Demikian juga hadits ‘Adi bin Hatim, ketika
dia membawa zakat harta kaumnya kepada Ibnu Abu Dzubab. Umar telah mengutusnya
setelah musim paceklik dan berkata, “Ambilah dua pembayaran zakat pada unta.
Satu diantaranya dibagikan di kalangan mereka, sementara yang lainnya bawalah
kepadaku.”
Demikian hadits Mu’adz, ketika dia berkata
kepada penduduk Yaman dan pakaian yang biasa digunakan dalam sehari-hari, sebab
aku memungut yang demikian itu darimu sebagai pengganti bayaran zakat.
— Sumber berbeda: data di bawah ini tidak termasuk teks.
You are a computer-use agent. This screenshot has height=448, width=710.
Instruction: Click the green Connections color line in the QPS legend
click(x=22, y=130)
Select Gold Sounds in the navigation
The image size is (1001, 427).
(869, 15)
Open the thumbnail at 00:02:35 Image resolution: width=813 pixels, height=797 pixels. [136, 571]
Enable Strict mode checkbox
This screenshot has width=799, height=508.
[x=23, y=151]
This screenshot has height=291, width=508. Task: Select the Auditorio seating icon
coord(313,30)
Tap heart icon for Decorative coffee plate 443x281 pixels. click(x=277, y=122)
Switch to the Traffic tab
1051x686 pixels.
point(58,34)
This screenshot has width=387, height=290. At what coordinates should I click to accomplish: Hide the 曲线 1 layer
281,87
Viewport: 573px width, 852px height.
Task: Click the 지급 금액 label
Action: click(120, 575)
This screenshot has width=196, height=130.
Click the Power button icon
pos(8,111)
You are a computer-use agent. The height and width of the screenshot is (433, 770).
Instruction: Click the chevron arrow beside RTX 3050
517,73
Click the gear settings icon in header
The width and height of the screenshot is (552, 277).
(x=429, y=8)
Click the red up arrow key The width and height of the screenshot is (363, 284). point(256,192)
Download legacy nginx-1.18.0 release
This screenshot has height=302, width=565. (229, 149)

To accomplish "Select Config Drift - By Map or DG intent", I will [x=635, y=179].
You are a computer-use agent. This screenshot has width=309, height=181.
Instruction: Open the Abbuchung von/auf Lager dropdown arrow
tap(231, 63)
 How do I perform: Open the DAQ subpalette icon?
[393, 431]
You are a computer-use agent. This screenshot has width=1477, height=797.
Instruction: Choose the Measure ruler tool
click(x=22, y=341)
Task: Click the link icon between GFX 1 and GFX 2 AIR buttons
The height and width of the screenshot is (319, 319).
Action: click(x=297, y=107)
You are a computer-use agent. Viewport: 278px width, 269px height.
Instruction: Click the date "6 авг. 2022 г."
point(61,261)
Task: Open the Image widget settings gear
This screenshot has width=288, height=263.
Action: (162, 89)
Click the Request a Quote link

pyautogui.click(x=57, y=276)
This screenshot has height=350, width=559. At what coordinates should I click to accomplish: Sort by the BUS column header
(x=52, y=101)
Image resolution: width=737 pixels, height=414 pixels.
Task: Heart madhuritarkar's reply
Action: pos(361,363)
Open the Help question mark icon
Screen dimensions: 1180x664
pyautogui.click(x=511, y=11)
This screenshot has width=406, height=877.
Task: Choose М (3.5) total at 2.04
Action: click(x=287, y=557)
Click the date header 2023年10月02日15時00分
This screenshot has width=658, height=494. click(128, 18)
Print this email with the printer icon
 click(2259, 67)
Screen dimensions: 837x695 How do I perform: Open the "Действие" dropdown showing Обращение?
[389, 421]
Sebab,
yang demikian itu lebih memudahkan kepadamu dan lebih bermanfaat kepada
orang-orang Muhajirin di Madinah.”
Abu Ubaid berkata, “Sebenarnya, pengganti
bayaran zakat ini tidak diperbolehkan, terkecuali barang tersebut sudah tidak
diperlukan lagi dan mereka sudah tidak membutuhkan untuk mengkomsumsinya,
seperti yang telah kami sebutkan di dalam hadits yang diriwayatkan dari Umar
dan Mu’adz.”
Dari Ibnu Abbas, mengenai firman Allah,
“Dan mereka
menanyakan kepadamu (tentang) apa yang (harus) mereka infakkan. Katakanlah,
‘Kelebihan (dari apa ang diperlukan)....’” (al-Baqarah:
219)
Ibnu Abbas berkata, “Maksud dari ayat diatas
adalah yang lebih dari kebutuhan setelah mendapatkan kekayaan.”
[1] Kitab Al-Amwal atau Eklopedia Keuangan Publik Karya Abu ‘Ubaid al-Qasim, bab Jenis Harta yang Dikelola Oleh Pemimpin
Berdasarkan Al-Qur’an dan As Sunnah, hal terjemahan 715-723
[2] Al-Jindi
adalah sebuah perkotaan di Yaman. Dan, juga terdapat satu wilayah yang masih
menggunkan nama seperti ini hingga sekarang. Di Yaman terdapat tiga wilayah
besar, yaitu al-jindi, Shana’a, dan Hadramaut.